An 8-lb weight stretches a spring 8 inches, thereby reaching its equilibrium position. Assuming a damping constant for the system of 4lb/(ft/sec), the weight is pulled down by 3 inches below its equilibrium position and given a downward velocity of 3ft/sec. When will the mass attain its maximum displacement below equilibrium? What is maximum displacement? Sketch the graph of the motion.

Answer: $ t = \frac{1}{8} \ln 2$.

Page 180, Exercise #19:
This exercise, involving forced vibrations, belongs to the next section.
Pages 184 and 185, Example 1:
Equations (10) and (11) on page 185, and the unnumbered equation that comes between them, need fixing.

Suppose the road's surface is given by a function $h(x)$, where $x$ is the coordinate along the road. If the car is at $x=0$ when $t=0$, and travels at the constant speed $v$, then it is not too hard to see that the differential equation of motion is \( m \ddot{u} = -k \big[u(t) - h(vt)\big], \) or equivalently, \[ m \ddot{u} + k u = k h(vt). \] In particular, since the problem's statement postulates that $h(x) = A \cos\big( \frac{2\pi x}{L} \big)$, then the differential equation of motion is \[ m \ddot{u} + k u = k A \cos\Big( \frac{2\pi vt}{L} \Big). \] This should replace the unnumbered equation that comes between equations (10) and (11). In view of this, equation (10) should be \[ f(t) = k A \cos\Big( \frac{2\pi vt}{L} \Big), \] and equation (11) should be \[ 75 \ddot{u} + 7200 u = 7200 \cos\Big( \frac{2\pi vt}{25} \Big). \] Finally, near the lower right corner of Figure 3.24, $f(t)$ should be $h(x)$. The rest of the solution is correct as written.

Page 187, Exercise #5:
(Spotted by Sam Phipps) The $t$ in the answer in the back of the book should be $3t$, as in: $\ds u_{\text{st}} = \frac{4}{\sqrt{73}} \cos (3t - \delta)$.
Page 187, Exercise #6:
(Spotted by Dr. Bell) The solution to part (b) in the back of the book is wrong. Assuming zero initial conditions, it should be: \[ u = \frac{4\sqrt{3}}{3} t \sin\big(2\sqrt{3}t\big). \]
Page 187, Exercise #8:
(Spotted by Dr. Bell) The solution in the back of the book is wrong.
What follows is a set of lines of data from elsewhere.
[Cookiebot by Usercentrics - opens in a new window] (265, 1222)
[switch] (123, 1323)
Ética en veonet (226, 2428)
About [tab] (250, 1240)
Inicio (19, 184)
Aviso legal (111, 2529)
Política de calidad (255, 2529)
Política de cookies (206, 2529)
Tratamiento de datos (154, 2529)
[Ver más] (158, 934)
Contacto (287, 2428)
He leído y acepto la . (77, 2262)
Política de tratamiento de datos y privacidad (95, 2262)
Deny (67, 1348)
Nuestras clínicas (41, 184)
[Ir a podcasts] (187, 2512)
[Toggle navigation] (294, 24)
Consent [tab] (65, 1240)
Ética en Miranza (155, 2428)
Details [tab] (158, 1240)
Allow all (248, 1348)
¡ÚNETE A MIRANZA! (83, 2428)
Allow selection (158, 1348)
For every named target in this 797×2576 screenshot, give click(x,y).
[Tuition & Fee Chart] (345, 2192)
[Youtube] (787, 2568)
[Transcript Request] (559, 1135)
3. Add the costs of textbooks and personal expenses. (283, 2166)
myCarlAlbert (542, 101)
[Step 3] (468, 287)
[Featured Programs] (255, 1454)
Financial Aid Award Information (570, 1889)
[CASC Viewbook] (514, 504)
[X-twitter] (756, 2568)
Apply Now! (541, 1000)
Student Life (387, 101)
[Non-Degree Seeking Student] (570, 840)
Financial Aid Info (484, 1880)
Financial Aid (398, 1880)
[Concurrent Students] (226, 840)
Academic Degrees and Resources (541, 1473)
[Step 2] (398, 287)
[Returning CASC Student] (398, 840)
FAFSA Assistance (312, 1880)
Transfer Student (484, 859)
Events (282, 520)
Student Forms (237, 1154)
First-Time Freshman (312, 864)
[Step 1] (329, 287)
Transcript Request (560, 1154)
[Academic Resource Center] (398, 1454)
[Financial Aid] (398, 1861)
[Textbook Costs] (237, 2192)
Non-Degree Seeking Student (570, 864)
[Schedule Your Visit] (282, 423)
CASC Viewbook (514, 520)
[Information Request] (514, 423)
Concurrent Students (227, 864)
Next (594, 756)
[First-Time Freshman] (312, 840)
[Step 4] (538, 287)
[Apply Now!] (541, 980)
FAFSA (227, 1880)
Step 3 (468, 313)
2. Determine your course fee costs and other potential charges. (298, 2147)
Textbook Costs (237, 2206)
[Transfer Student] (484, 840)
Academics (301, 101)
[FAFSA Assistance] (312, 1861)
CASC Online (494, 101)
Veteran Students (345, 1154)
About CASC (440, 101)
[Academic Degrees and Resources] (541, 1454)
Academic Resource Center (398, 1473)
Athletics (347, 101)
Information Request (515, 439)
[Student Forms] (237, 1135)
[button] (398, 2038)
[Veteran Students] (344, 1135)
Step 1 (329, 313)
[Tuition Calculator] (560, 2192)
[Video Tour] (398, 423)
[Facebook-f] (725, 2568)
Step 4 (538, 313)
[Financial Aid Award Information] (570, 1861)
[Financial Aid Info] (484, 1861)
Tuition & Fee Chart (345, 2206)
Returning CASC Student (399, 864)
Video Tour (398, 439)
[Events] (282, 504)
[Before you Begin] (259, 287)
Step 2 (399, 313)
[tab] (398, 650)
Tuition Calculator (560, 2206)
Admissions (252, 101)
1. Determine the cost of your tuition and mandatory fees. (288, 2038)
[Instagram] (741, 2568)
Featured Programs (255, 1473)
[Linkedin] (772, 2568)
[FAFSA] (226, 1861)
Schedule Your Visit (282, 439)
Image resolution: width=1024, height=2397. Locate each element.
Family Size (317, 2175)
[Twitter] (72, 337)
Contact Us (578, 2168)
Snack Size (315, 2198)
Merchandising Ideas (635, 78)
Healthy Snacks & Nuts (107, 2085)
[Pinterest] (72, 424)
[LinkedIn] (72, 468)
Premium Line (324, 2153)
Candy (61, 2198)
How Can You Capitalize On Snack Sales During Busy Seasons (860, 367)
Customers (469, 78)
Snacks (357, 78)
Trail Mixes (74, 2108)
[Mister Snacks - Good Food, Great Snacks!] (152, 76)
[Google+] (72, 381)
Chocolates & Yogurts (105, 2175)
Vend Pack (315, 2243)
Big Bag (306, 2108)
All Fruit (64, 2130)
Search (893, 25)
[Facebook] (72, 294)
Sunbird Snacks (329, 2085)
The vertical motion of the buoy, measured from its water line (that's where the water surface contacts the buoy when the buoy is at rest) is given by \[ x(t) = A \cos \frac{2\pi}{5}t + B \sin \frac{2\pi}{5}t + \frac{25}{8} \sin \frac{2\pi}{7}t, \] where the arbitrary constants $A$ and $B$ depend on the initial conditions.

The terms with $A$ and $B$ correspond to the buoy's natural oscillations. In reality they will go away after a while due to the water's damping effect (although this is not included in the model) and what will remain is the last term which corresponds to the forced motion of the buoy due to the action of the waves. The amplitude of the motion, 25/8, is slightly larger than 3 ft, therefore the buoy will be completely submerged in its lowest point.

Pate 194, Figure 3.27:
(An omission, not an error, spotted by UHM) The flowchart is incomplete—in the lower left corner, under “Roots $r_1,\ldots,r_n$”, the case of repeated complex roots is not accounted for. For completeness, the box dealing with complex roots should be replaced with:

For each pair of complex roots $p+iq, p-iq$ of multiplicity $k$, we obtain $2k$ linearly independent solutions \begin{align*} e^{px}\cos qx , \; x e^{px}\cos qx , \; \dots,\; x^{k-1} e^{px}\cos qx , \\ e^{px}\sin qx , \; x e^{px}\sin qx , \; \dots,\; x^{k-1} e^{px}\sin qx . \end{align*}

Page 246, the boxed Historical Note:
It refers to Laplace's “seminal treatise on probability, Mécanique Céleste”. The correct citation is Laplace's treatise on probability, Théorie analytique des probabilités, Paris, 1812.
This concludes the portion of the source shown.